Principalmente porque gosto de me sentir alto, perto do céu. Tenho fixação por tudo que me lembra e o telescópio na varanda demonstra minha paixão.

Porém, também porque gosto de sentir que estou no controle, que posso acabar com tudo quando quiser.

Um dos motivos é me sentir infinito e outro por causa do meu fim.

Certa vez, fui a um médium barato com minha mãe, que queria saber se ela se casaria antes dos quarenta. Não me lembro da longa resposta que ele deu a ela, na verdade, não me importo, porque só queria saber se Jackson Lang, da sétima série A, também gostava de mim. Afinal, o que mais uma menina de doze anos perguntaria?

Mas assim que chegou a minha vez, finalmente o momento da verdade, foi como se minha mente ficasse em branco. Não me lembrava da pergunta, do menino ou do nome dele. Respirei fundo e de repente algo me ocorreu. Saiu da minha boca sem que eu pensasse duas vezes.

—Como vou morrer?

A senhora de cinquenta e poucos anos com lenço na cabeça fechou os olhos e pegou minha mão. Lembro-me de olhar para a sua, a pele enrugada e os anéis dourados brilhando à luz das velas. Minutos se passaram. E sua resposta não durou um minuto.
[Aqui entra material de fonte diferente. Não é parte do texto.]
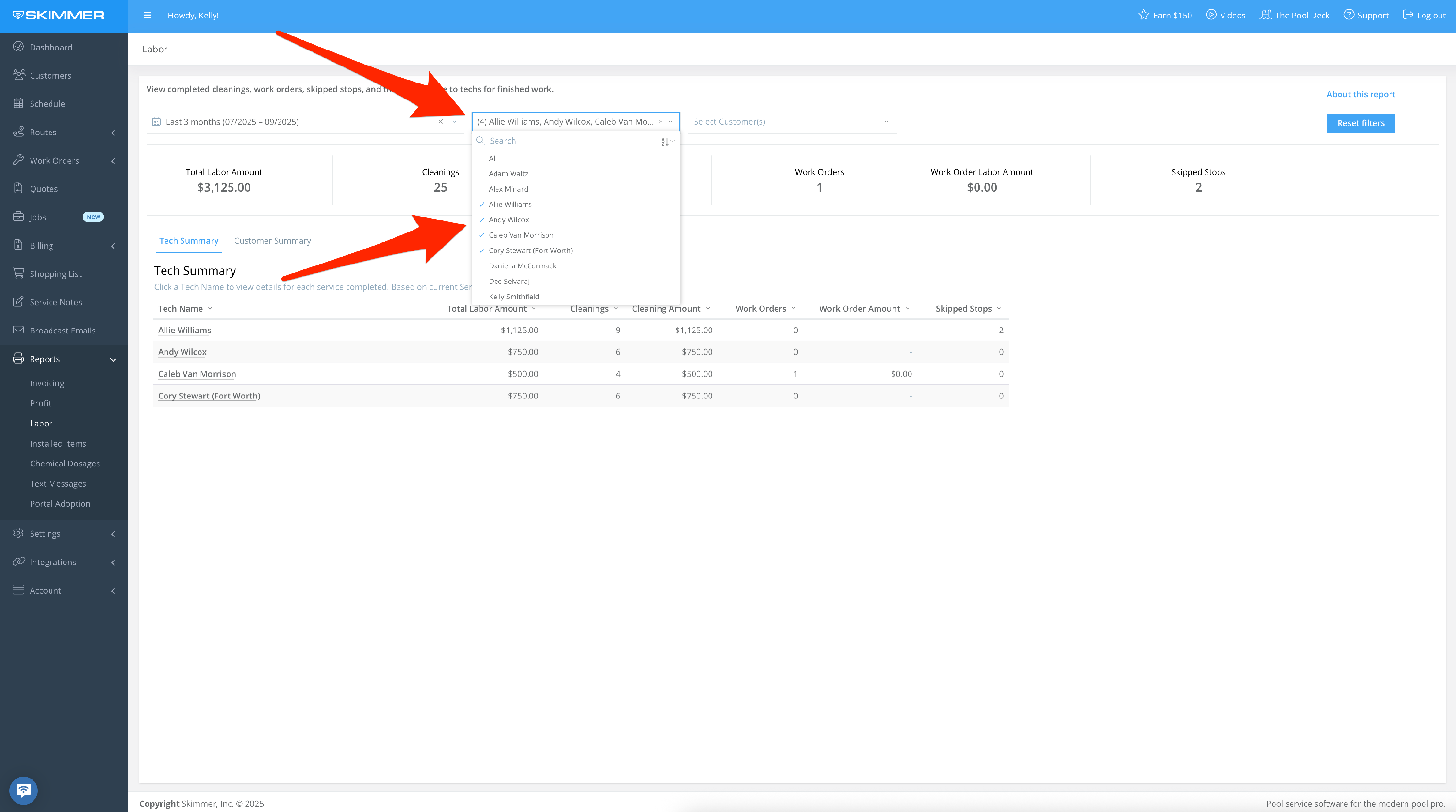Click the Support question mark icon

1349,15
Seus olhos se abriram rapidamente, surpresos.

- O que aconteceu? —Minha mãe perguntou, provavelmente preocupada.

Ela a ignorou e se aproximou de mim. Pude sentir seu hálito quente quando ele disse:

—Você estava apenas flutuando.

Sem responder o que isso significava.

Por muito tempo pensei que ele tivesse dito isso porque o que mais você pode dizer para uma criança sem deixá-la traumatizada para o resto da vida? Mas agora sinto que entendi o que você quis dizer. Porque eu também sempre me imagino voando... ou caindo.

Minha mãe me disse que não tenho com o que me preocupar, mas ela tem trinta e cinco anos e ainda não encontrou ninguém.

Ainda bebendo Coca-Cola e comendo barras de cereais velhas, concentro-me diante do filme, um thriller policial do século XX. O sofá encostado na parede está quebrado em dois lugares e coloquei o pé em um deles.

Bem no momento da grande revelação do assassino, fico com medo, mas não porque ele tirou a máscara. Pauso o filme e ouço diferentes vozes, portas de carro e batidas no chão.

Levanto-me e ando na ponta dos pés pelo chão frio, abrindo as persianas para ver a rua. Eu estreito meus olhos. Só consigo ver um caminhão em movimento.

Apoio o cotovelo no batente da janela e me pergunto quem são eles, de onde são e o que vieram fazer aqui, aqui mesmo, na pior parte da cidade. De onde a maioria das pessoas espera sair em breve, inclusive e principalmente eu.

—Você viu que temos novos vizinhos? —Marie aparece de repente. Eu me viro e ele desce as escadas como se mal tocasse o chão.

Confrontar minha mãe é como confrontar tudo que desperdicei, como derramar seu vinho favorito no tapete.

Suspiro e me levanto, subindo as escadas até o quarto.

Está uma bagunça, tem discos de vinil em cima da cama e roupas jogadas em cima de uma cadeira. As paredes são brancas e há vários pôsteres que vão sendo descascados lentamente. Assisto aquela do filme ET, a icônica cena do cesto da bicicleta, sob a luz rosa-amarelada do pôr do sol, brilhando pela porta de vidro.

Pego um dos discos espalhados, "In Utero - Nirvana". e coloco no toca-discos antigo, abaixando o pivô para que a música comece.

Nirvana vem do Budismo e significa estado de libertação, cessação do sofrimento. Às vezes me pergunto se Kurt Cobain conseguiu e se o que ele fez no final foi justamente por causa disso.

Só espero não precisar disso para encontrar esse sentimento. Mas antes que eu perceba, na Caixa em Forma de Coração, estou pulando na cama. Embora não seja muito, este é o único lugar onde ainda danço desde que deixei as WestChers, as líderes de torcida da escola. Há quem diga que suas músicas não servem para isso, mas preciso tirar esse sentimento de ansiedade do peito.